• WHAT YOU HAVE TO DO: An exact transcription is needed of the lines below from the one with "Task: Click the home" through the one with "Toggle the empty circle status filter", with no other lines and no pictures.

• DATA RECORDS:

-- -- --

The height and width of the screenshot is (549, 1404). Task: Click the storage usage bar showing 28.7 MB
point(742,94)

-- -- --

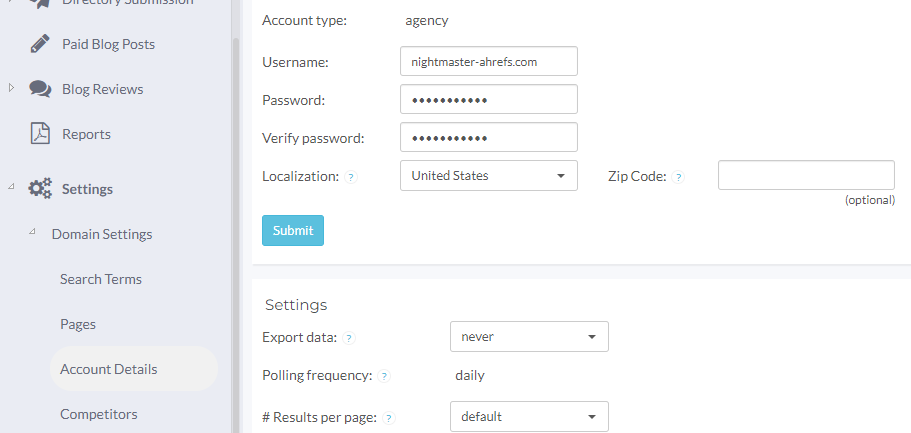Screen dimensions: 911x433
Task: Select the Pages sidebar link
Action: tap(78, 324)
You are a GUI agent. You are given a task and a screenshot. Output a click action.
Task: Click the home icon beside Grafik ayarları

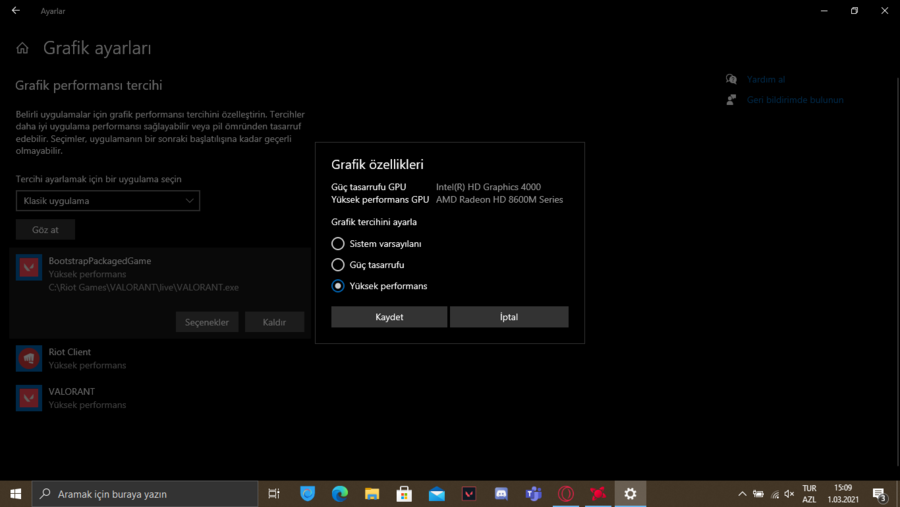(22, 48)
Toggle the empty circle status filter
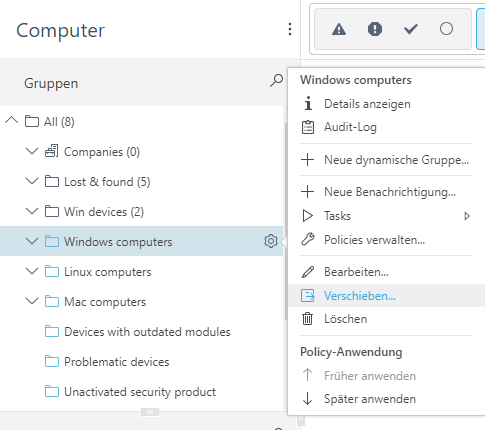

-- -- --

• EXERCISE RESULT:
Task: Click the home icon beside Grafik ayarları

(22, 48)
Toggle the empty circle status filter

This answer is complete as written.